Tuesday, August 14, 2007

Shaped by Impressionism and Post-Impressionism

It was spring of my high school sophomore year and I completed my first impressionist painting in egg tempera. The piece hung in the front hall of the school. Next thing I know the drama teacher told me she had to have it. I let her. Around that time she had become an administrator. Soon the piece was framed and was proudly displayed in her office.

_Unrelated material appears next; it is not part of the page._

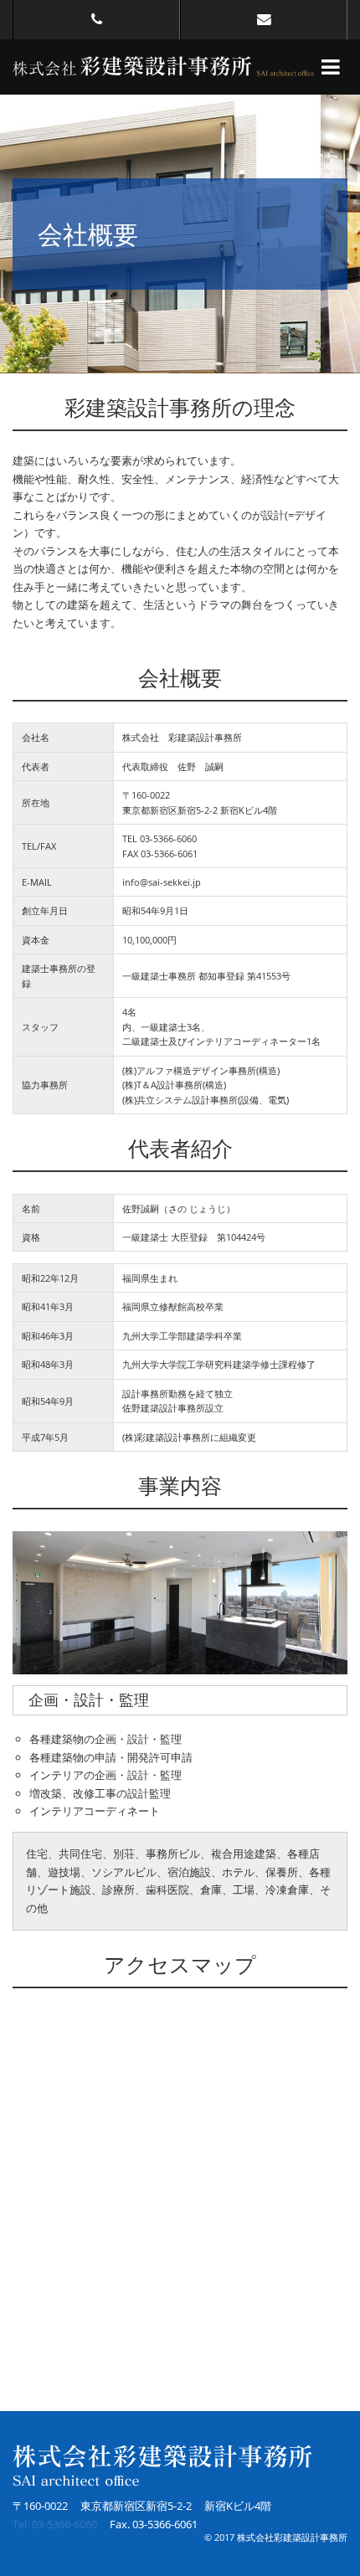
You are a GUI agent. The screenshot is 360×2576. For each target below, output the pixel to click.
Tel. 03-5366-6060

My source material was a black and white photograph of big oak tree and shadows cast on the grass underneath. So, I had to invent colors for the image. Shortly after that I had a request from someone in the front office to paint another impressionist painting. In the next two years I painted several more impressionist landscapes. Between my junior and senior year, I traveled with five other students and my French teacher to France. The last five days of our five-week trip were spent in Paris. Naturally I enjoyed seeing the impressionist paintings at the Galerie Nationale du Jeu de Paume. The museum is now dedicated to photography. Also while in Paris I also saw some Vasarely paintings. His works are in the abstract geometric direction – usually with cirlcles.

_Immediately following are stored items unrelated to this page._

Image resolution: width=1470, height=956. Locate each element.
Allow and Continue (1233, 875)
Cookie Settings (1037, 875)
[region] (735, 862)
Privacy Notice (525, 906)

Here are three pieces that I painted during this period. Although these images were from my head, they show the influence of impressionism and later post-impressionism on my work. Previously I had painted more in the Monet tradition, but now I was headed in the Seurat direction. By now my brushstrokes were more like dot dabs of paint. Although I loved Vasareley’s work, his influence on my work didn’t come until much later.

acrylic on canvas pad, 12" x 16"

acrylic on canvas pad, 12" x 16"

acrylic on canvas pad, 16" x 20"


  1. These really work well with the dot technique... what a nice feel to the painting!

  2. I'm glad you enjoyed seeing them. Thank your for the feedback.

    Once in a while I like to look at my earlier works. Sometimes I find pieces I forgot existed.

  3. great work, lovely art pieces. are you a fan of chuck close at all?htt

  4. In 1998 I saw a Chuck Close retrospective show in Chicago. The show included his photo-realistic work through his photo-abstract work. I was fascinated by his process and by his method of warping what was in each of his squares. So, yes, I do like his work.

    I’m not sure I’d like to have my face painted that big with all that detail, however.